#### Task to complete:
Nothing but the lines from the one with "Image resolution: width=600" through the end of the data should be set down, each exactly as written, and no picture should be included.

(Stored data entries)
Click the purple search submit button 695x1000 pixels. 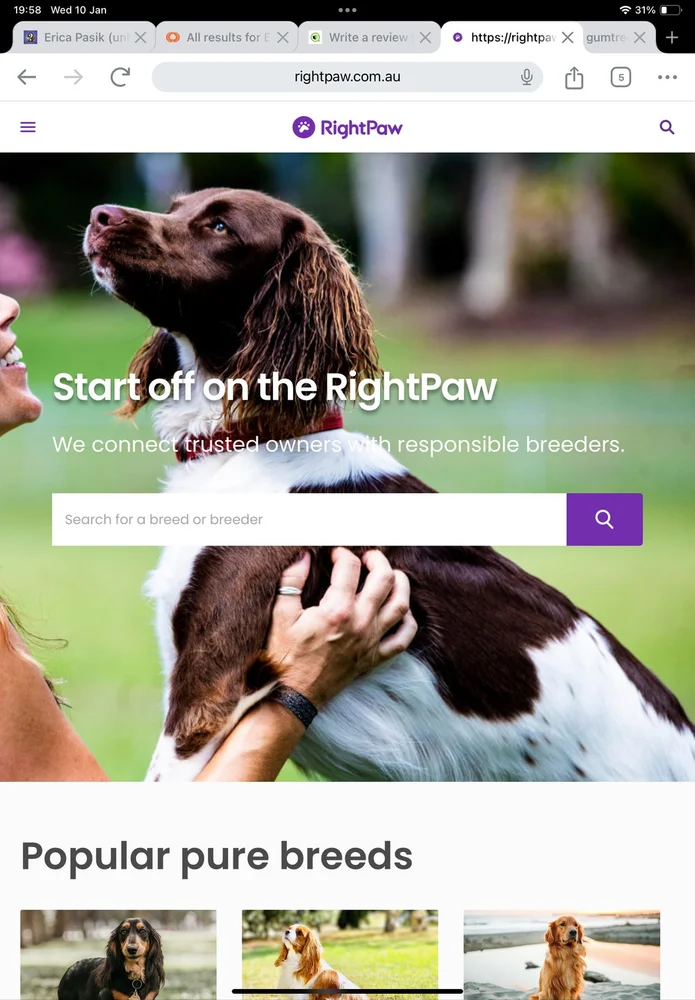[x=604, y=519]
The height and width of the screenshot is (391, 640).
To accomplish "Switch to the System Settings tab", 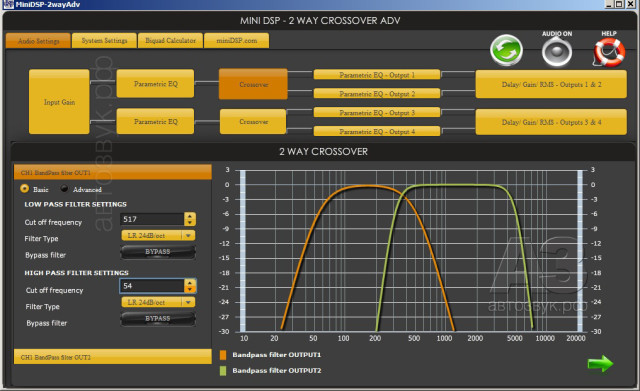I will pyautogui.click(x=104, y=40).
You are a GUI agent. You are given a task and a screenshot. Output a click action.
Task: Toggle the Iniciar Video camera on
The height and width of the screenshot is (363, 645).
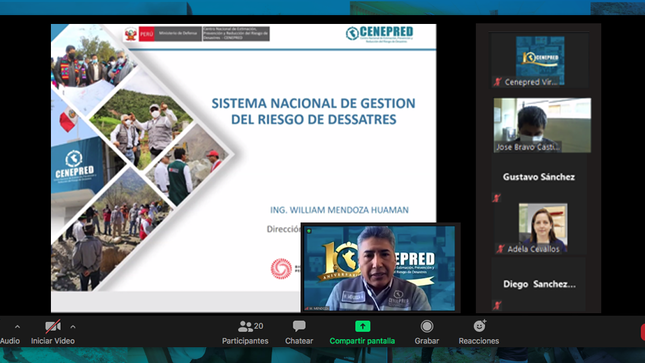[x=53, y=326]
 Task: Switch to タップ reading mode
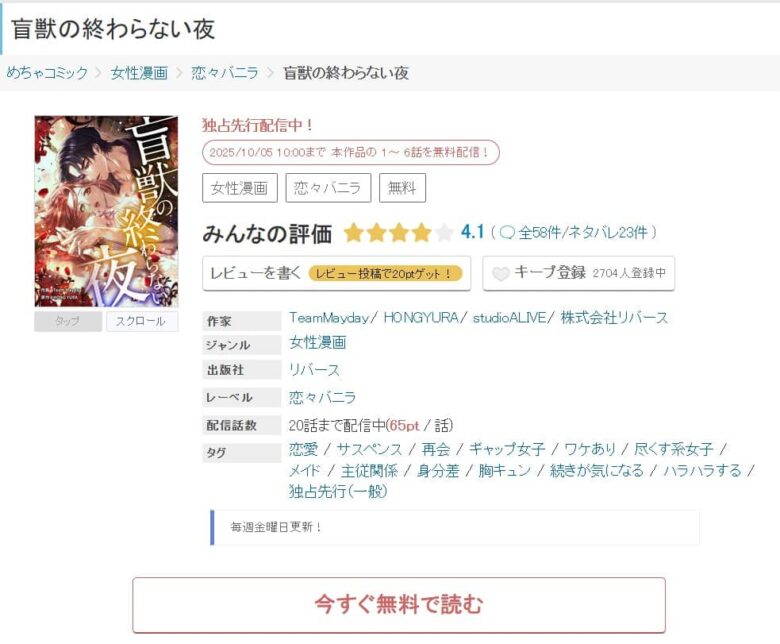point(68,321)
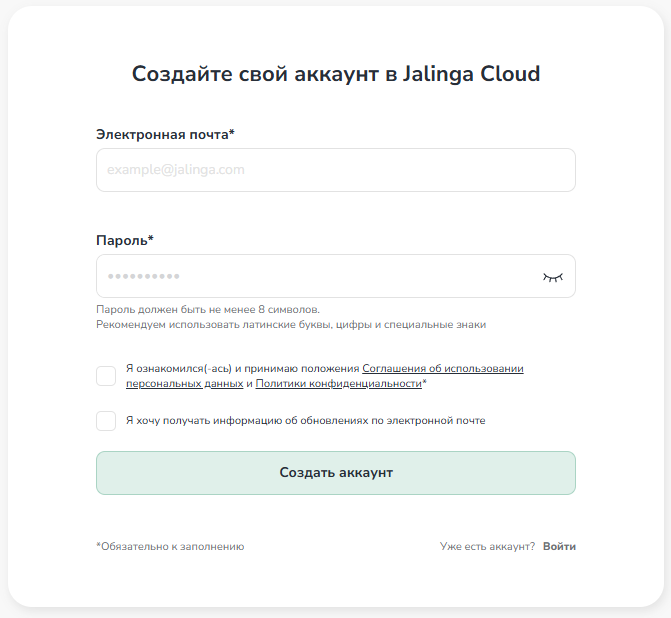Click the Я ознакомился(-ась) и принимаю text

(x=242, y=369)
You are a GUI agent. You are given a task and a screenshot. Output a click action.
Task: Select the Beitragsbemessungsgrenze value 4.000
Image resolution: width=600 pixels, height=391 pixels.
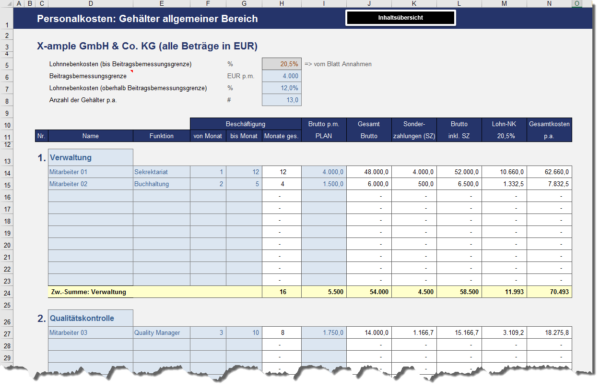point(282,76)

#### Solution below:
Image resolution: width=600 pixels, height=391 pixels.
point(282,76)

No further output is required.